It is believed that CLAVATA3 (CLV3) encodes a peptide ligand that interacts with the CLV1/CLV2 receptor complex to limit the number of stem cells in the shoot apical meristem of Arabidopsis thaliana; however, the exact composition of the functional CLV3 product remains a mystery. A recent study on CLV3 shows that the CLV3/ESR (CLE) motif, together with the adjacent C-terminal sequence, is sufficient to execute CLV3 function when fused behind an N-terminal sequence of ERECTA. Here we show that most of the sequences flanking the CLE motif of CLV3 can be deleted without affecting CLV3 function. Using a liquid culture assay, we demonstrate that CLV3p, a synthetic peptide corresponding to the CLE motif of CLV3, is able to restrict the size of the shoot apical meristem in clv3 seedlings but not in clv1 seedlings. In accordance with this decrease in meristem size, application of CLV3p to in vitro-grown clv3 seedlings restricts the expression of the stem cell-promoting transcription factor WUSCHEL. Thus, we propose that the CLE motif is the functional region of CLV3 and that this region acts independently of its adjacent sequences.

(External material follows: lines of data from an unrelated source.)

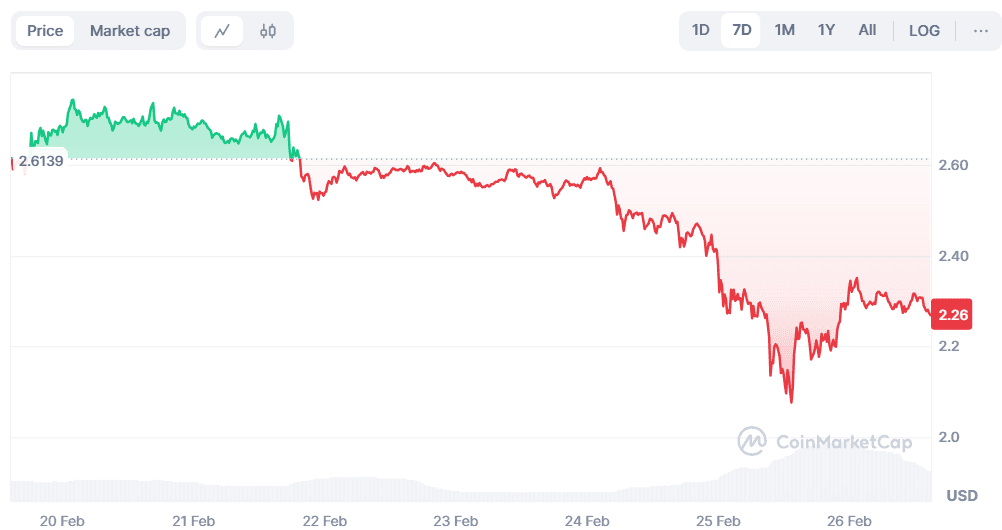Screen dimensions: 1002x530
Task: Set time range to 1Y
Action: (x=826, y=30)
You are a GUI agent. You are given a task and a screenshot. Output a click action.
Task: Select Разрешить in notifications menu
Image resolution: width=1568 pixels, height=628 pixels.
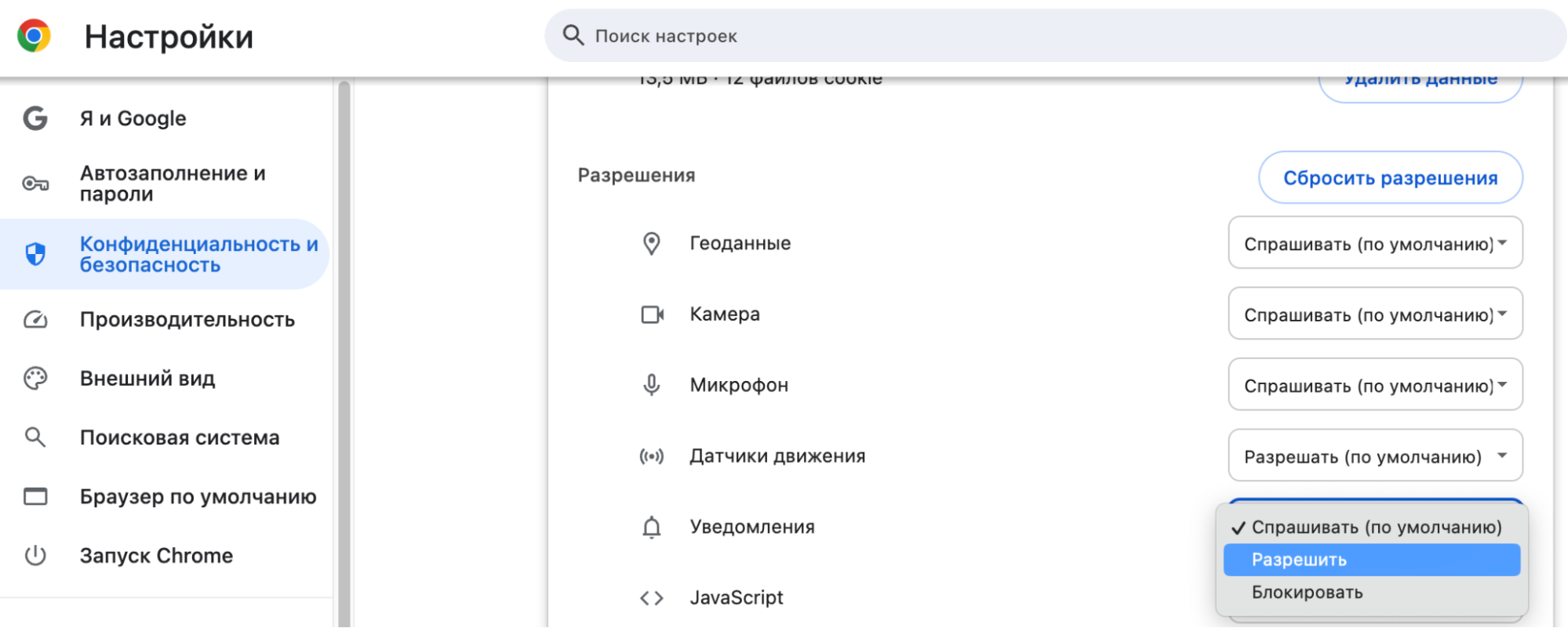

机译:相信CLAVATA3(CLV3)编码与CLV1 / CLV2受体复合物相互作用的肽配体,以限制拟南芥茎尖分生组织中干细胞的数量。但是,功能性CLV3产品的确切组成仍然是个谜。最近对CLV3的研究表明,当CLV3 / ESR(CLE)基序与相邻的C端序列一起融合在ERECTA的N端序列后面时,足以执行CLV3功能。在这里,我们显示了在不影响CLV3功能的情况下,可以删除位于CLV3 CLE基序侧翼的大多数序列。使用液体培养测定法,我们证明CLV3p(一种对应于CLV3的CLE基序的合成肽)能够限制clv3幼苗中的茎尖分生组织的大小,但不能限制clv1幼苗中的茎尖分生组织的大小。根据分生组织大小的这种减少,将CLV3p应用于体外生长的clv3幼苗会限制干细胞促进转录因子WUSCHEL的表达。因此,我们建议CLE主题是CLV3的功能区域,并且该区域独立于其相邻序列起作用。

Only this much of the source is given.